This narrative begs key questions: does Jewish law require Jewish citizens to vote? Can rabbis tell congregants whom to vote for? What issues should shape the “Jewish vote”?
These questions aren’t new. After the 1948 founding of the modern State of Israel, some Israeli Jews asked if they should vote in elections for the new government. The Lubavitcher Rebbe answered (in Hebrew) that eligible voters must vote to install the most religious parties electable to office. The religious vote was so vital that rabbis told voters to sell their tefillin (ritual phylacteries) for money to reach the polls and cast ballots. At least one rabbi wouldn’t receive congregants on election day until they voted. Apparently, to rabbis it was obvious that Jews must vote.
These rabbis’ approach, however, is circular: it assumes rather than justify a duty to vote. It also fixates on the (ir)religious character of candidates and policies, not the act of voting. Worse, their approach is impossibly subjective and ripe for abuse. An rabbi opposing same-sex marriage (calling it “sacrilege”), and another opposing military intervention (calling it “murder”), each can wield rabbinic authority as a political bludgeon under the guise of “Torah values” on opposing ends of the electoral spectrum. As Joseph Soloveitchik (1908-1993) wrote, rabbis no longer can “be relied on to direct the people in ever-changing political issues: only a political system can [do that].” Thus, Soloveitchik held, Jews mustn’t inject religious dogma into the “shared public square” they cohabit with others.
Were Soloveitchik a constitutional scholar, he might have used the phrase “separation of shul and state” in telling rabbis that they have no authority to mandate voting preferences. His point, however, is clear: rabbis must stay out of the voting booth. That said, I believe that Jewish citizens must vote as a matter of Jewish law. Here’s why.

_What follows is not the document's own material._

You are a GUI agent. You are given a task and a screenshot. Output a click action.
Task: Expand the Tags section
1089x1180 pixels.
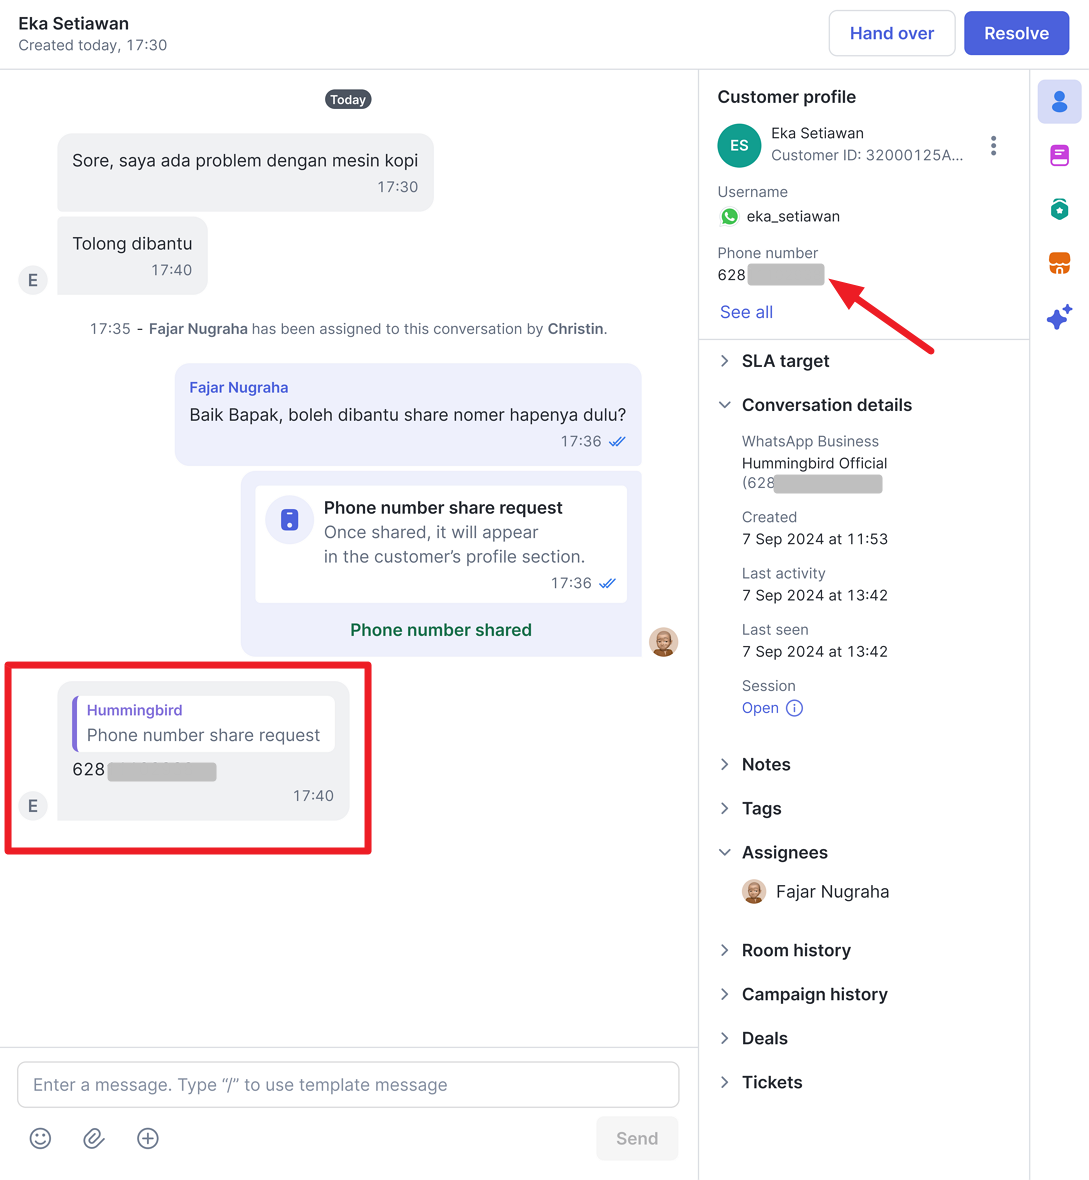750,808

First, government is important. As in ancient days, we “pray for government’s welfare, for without fear of it [we] would swallow each other alive” (M. Avot 3:2). The duty to create and support government is one of the few duties that Jewish law recognizes for all, Jew and non-Jew alike (B.T. Sanhedrin 56a). To Maimonides (1135-1204), the purpose is to ensure public order (Mishneh Torah, Melachim 9:14); to Nachmanides (1194-1270), the purpose extends to include all social welfare (comm. B.T. Avodah Zara 4a). Public safety, health, social equity, the rule of law – the very fabric of modern life in an interdependent world –today require wise, effective and democratically accountable government as never before.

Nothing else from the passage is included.